• **EXERCISE PROMPT**: Turn the entries from the line containing "Screen dimensions: 1024x485" through the line containing "Looking at the screenshot, I should (x=328, y=108).", both ends included, into a numbered list with the blank lines left out. Include only those lines.

• **SUPPLIED ENTRIES**:
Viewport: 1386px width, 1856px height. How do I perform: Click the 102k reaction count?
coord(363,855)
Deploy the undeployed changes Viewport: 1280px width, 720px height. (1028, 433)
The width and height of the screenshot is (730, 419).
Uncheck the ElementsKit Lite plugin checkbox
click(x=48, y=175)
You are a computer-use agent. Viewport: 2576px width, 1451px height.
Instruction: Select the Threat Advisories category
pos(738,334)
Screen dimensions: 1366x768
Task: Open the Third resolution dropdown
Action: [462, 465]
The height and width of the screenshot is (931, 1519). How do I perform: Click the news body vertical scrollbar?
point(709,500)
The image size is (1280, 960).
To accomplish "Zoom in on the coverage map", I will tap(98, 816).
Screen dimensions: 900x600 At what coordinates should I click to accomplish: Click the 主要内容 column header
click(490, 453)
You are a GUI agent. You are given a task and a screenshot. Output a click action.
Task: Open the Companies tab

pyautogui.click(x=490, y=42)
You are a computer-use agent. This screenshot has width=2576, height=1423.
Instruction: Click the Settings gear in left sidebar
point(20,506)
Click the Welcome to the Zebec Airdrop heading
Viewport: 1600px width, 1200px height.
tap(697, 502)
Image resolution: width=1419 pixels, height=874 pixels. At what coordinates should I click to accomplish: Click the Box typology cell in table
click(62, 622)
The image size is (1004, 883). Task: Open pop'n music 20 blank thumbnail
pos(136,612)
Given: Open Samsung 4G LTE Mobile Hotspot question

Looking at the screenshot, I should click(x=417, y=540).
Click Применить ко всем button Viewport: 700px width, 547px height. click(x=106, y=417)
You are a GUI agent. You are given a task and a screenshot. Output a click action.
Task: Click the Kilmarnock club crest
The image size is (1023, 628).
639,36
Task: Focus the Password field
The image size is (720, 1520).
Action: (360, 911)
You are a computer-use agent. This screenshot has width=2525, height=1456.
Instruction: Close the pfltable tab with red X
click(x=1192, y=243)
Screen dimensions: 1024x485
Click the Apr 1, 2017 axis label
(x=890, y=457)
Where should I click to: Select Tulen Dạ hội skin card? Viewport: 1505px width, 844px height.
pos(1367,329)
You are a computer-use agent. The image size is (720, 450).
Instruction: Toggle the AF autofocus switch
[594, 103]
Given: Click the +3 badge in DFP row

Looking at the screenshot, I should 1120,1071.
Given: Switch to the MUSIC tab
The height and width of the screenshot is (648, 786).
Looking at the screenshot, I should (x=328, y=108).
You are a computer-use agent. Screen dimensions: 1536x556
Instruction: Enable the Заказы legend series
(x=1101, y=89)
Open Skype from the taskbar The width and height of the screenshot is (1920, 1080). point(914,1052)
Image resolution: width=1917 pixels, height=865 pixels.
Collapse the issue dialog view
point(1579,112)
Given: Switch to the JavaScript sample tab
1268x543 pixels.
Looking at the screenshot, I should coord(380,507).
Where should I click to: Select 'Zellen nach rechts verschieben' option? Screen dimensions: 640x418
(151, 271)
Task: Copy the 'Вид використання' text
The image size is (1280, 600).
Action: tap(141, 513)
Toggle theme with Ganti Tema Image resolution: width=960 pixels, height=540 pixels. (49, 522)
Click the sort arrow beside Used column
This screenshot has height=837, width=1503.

• **PROBLEM SOLUTION**:
1. Screen dimensions: 1024x485
2. Click the Apr 1, 2017 axis label
3. (x=890, y=457)
4. Where should I click to: Select Tulen Dạ hội skin card? Viewport: 1505px width, 844px height.
5. pos(1367,329)
6. You are a computer-use agent. The image size is (720, 450).
7. Instruction: Toggle the AF autofocus switch
8. [594, 103]
9. Given: Click the +3 badge in DFP row
10. Looking at the screenshot, I should 1120,1071.
11. Given: Switch to the MUSIC tab
12. The height and width of the screenshot is (648, 786).
13. Looking at the screenshot, I should (x=328, y=108).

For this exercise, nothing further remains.